Consider the Permian Basin in Texas, for instance. The play has been producing oil for decades, but the recent application of new technologies has drastically improved recovery rates. For instance, companies like Apache Corporation (NYSE:APA) have seen tremendous success in the Permian by drilling longer laterals and employing a greater number of fracking stages.
Others have used secondary and tertiary recovery methods to coax more oil and gas out of the ground. For example, LINN Energy LLC (NASDAQ:LINE) has utilized waterflooding, a technique that involves injecting hot water into a reservoir to drive oil and gas into nearby producing wells, in some parts of its Permian acreage.

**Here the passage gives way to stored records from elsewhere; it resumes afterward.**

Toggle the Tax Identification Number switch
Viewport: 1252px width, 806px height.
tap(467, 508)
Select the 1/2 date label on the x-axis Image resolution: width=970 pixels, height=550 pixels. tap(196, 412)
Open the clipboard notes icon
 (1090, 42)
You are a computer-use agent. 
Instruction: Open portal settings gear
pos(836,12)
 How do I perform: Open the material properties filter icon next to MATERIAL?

As production from the basin has soared, pipeline companies have eagerly moved in to capitalize on the region’s growth. For instance, Sunoco Logistics Partners L.P. (NYSE:SXL), which was acquired for more than $5 billion last year by Energy Transfer Partners LP (NYSE:ETP), is currently under way with two projects to boost capacity on its existing West Texas pipeline system that serves the Permian Basin.

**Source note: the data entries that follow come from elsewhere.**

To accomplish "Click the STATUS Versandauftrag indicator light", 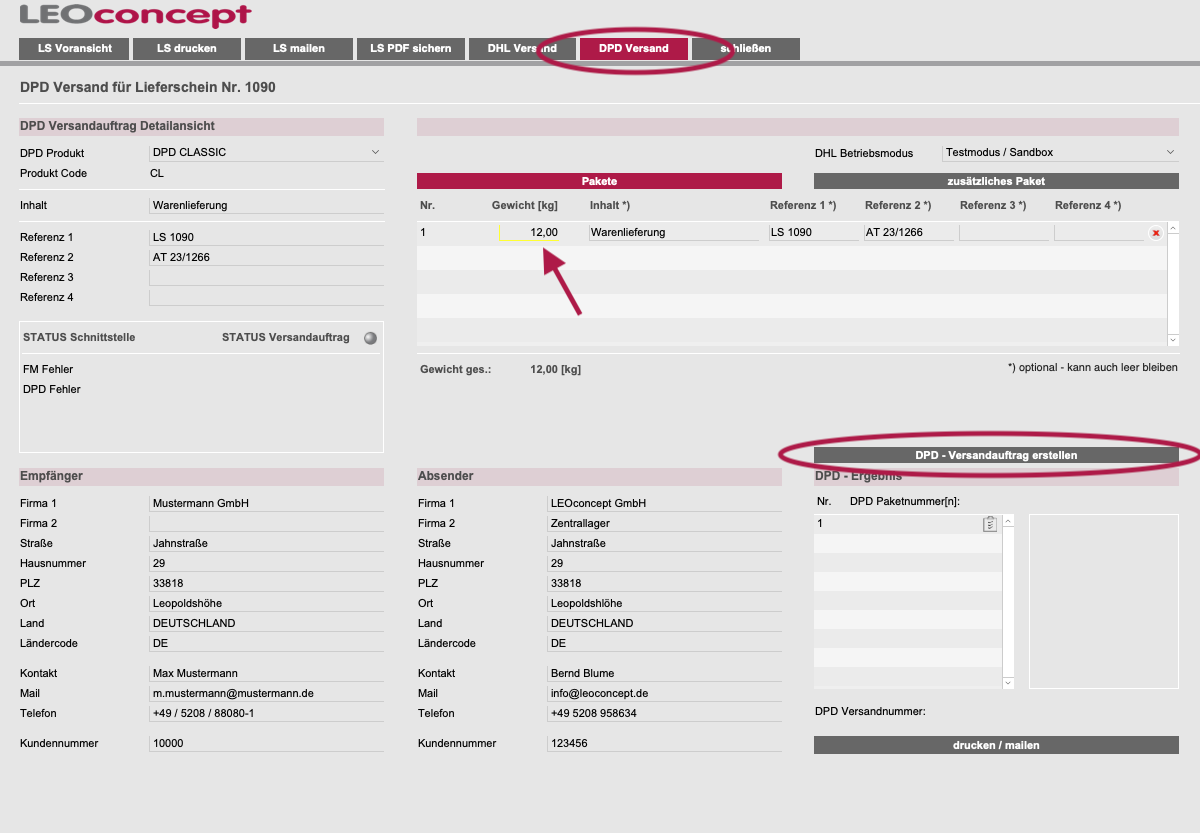I will (x=370, y=338).
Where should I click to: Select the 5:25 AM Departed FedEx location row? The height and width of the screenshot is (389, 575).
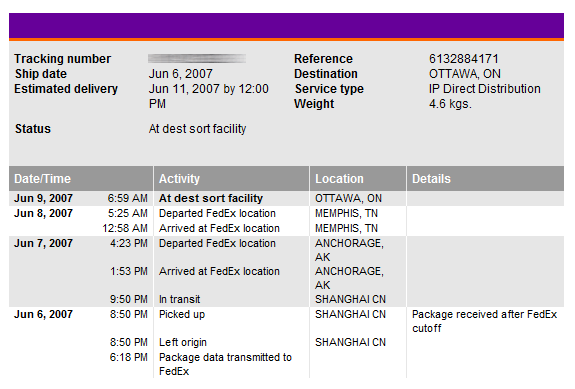286,213
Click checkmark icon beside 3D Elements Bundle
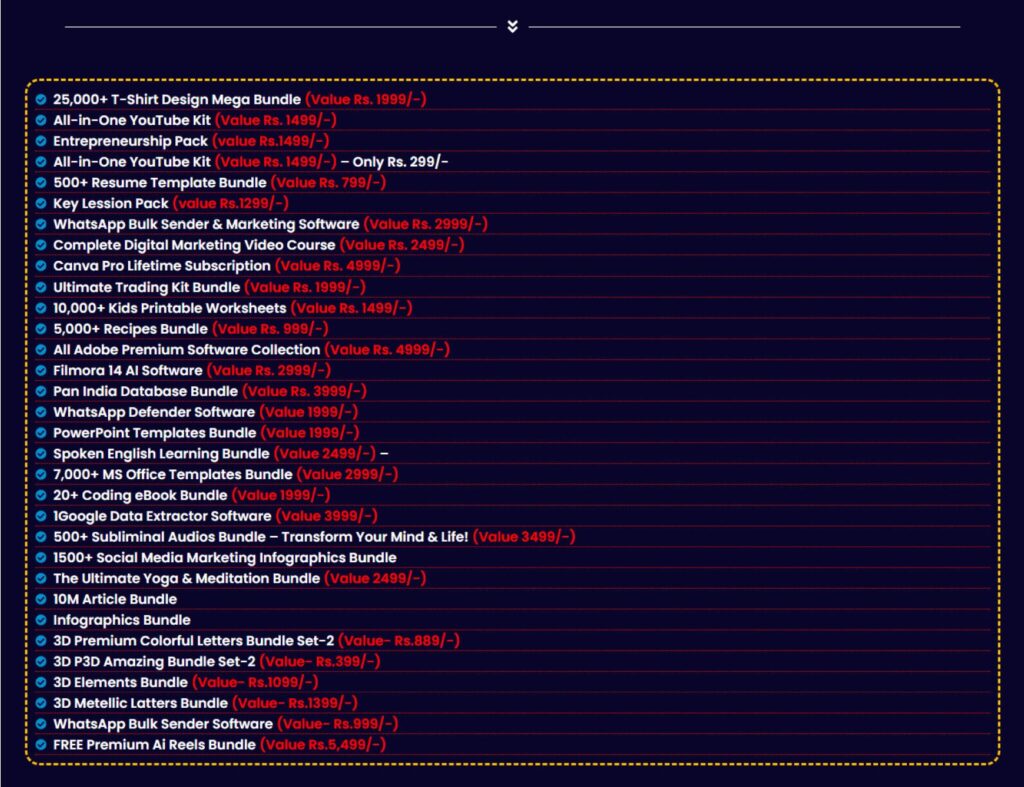 tap(41, 683)
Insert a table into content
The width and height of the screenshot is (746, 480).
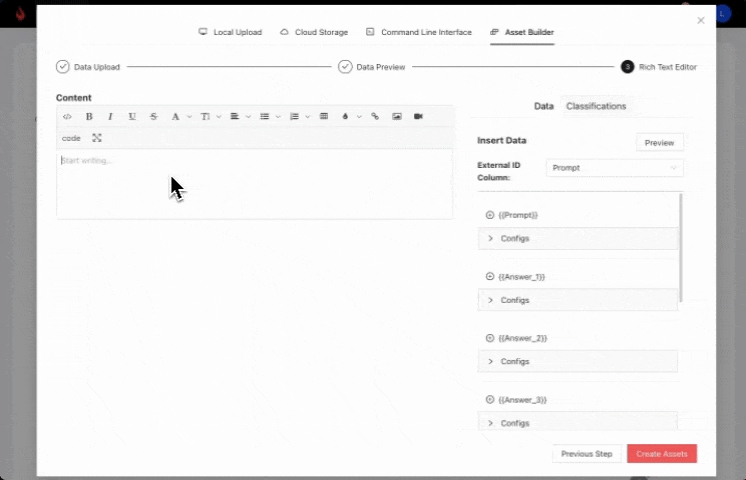pos(323,116)
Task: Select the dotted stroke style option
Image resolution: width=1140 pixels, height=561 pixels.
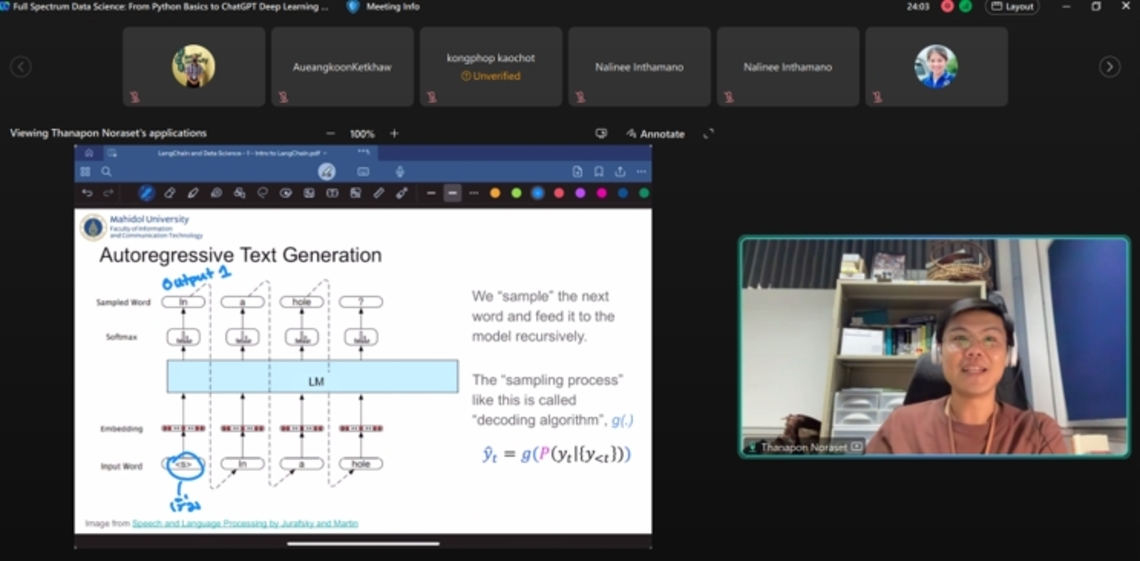Action: click(474, 193)
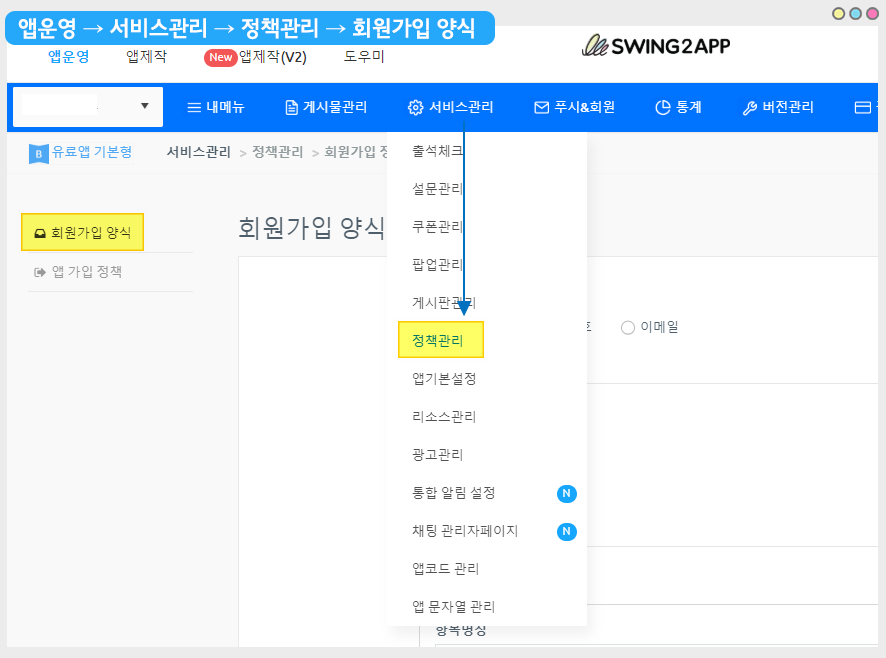Open 채팅 관리자페이지 menu item
The image size is (886, 658).
tap(465, 531)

Similar opportunities await in other plays across the country. One major play worth watching is the Utica, a vast shale rock formation that spans parts of Ohio, New York, Pennsylvania, Virginia, and West Virginia. With several producers looking to ramp up drilling in the play this year, opportunities abound for midstream companies.
Infrastructure hurdles
With the exception of Chesapeake Energy Corporation (NYSE:CHK), which drilled fairly actively in 2012 and currently has 14 rigs operating in the play, production growth for most Utica operators remained flat to moderate last year as many of them held off on bringing new wells online. The main reason why they’ve been reluctant to do so is because of infrastructure constraints.
Harry Schurr, general manager of CONSOL Energy Inc. (NYSE:CNX)’s CNX Gas operations in the Utica, explained: “I need pipelines… If I put a well in the ground, but I can’t transport (the natural gas), it’s not much good.” According to Schurr, pipelines are even more important than roadways and rail access for getting the Utica’s oil and gas production to market.

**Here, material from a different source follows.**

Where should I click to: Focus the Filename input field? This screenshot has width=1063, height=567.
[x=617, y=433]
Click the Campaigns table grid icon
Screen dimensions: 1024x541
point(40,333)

Well, it looks like a handful of midstream companies have heeded the call. As they form joint ventures to provide gas gathering and processing facilities, it looks like relief may soon be on the way for Utica producers.
New infrastructure projects in the Utica
For instance, NiSource Inc. (NYSE:NI), an Indiana-based company involved in natural gas transmission, storage and distribution, announced in July that it has entered into an agreement with affiliates of Hilcorp Energy, a privately held energy exploration and production company based in Houston, to build new gathering and processing infrastructure to support gas production in the Ohio and Pennsylvania portions of the Utica Shale.
The joint venture – Pennant Midstream, LLC – will build an initial 50 miles of gas liquids gathering facilities in northeast Ohio and western Pennsylvania with an expected capacity of 400 million cubic feet per day. The joint venture will also construct a gas processing facility that’s expected to have an initial gas processing capacity of around 200 thousand cubic feet per day. Both facilities are expected to be in service by the third quarter of this year.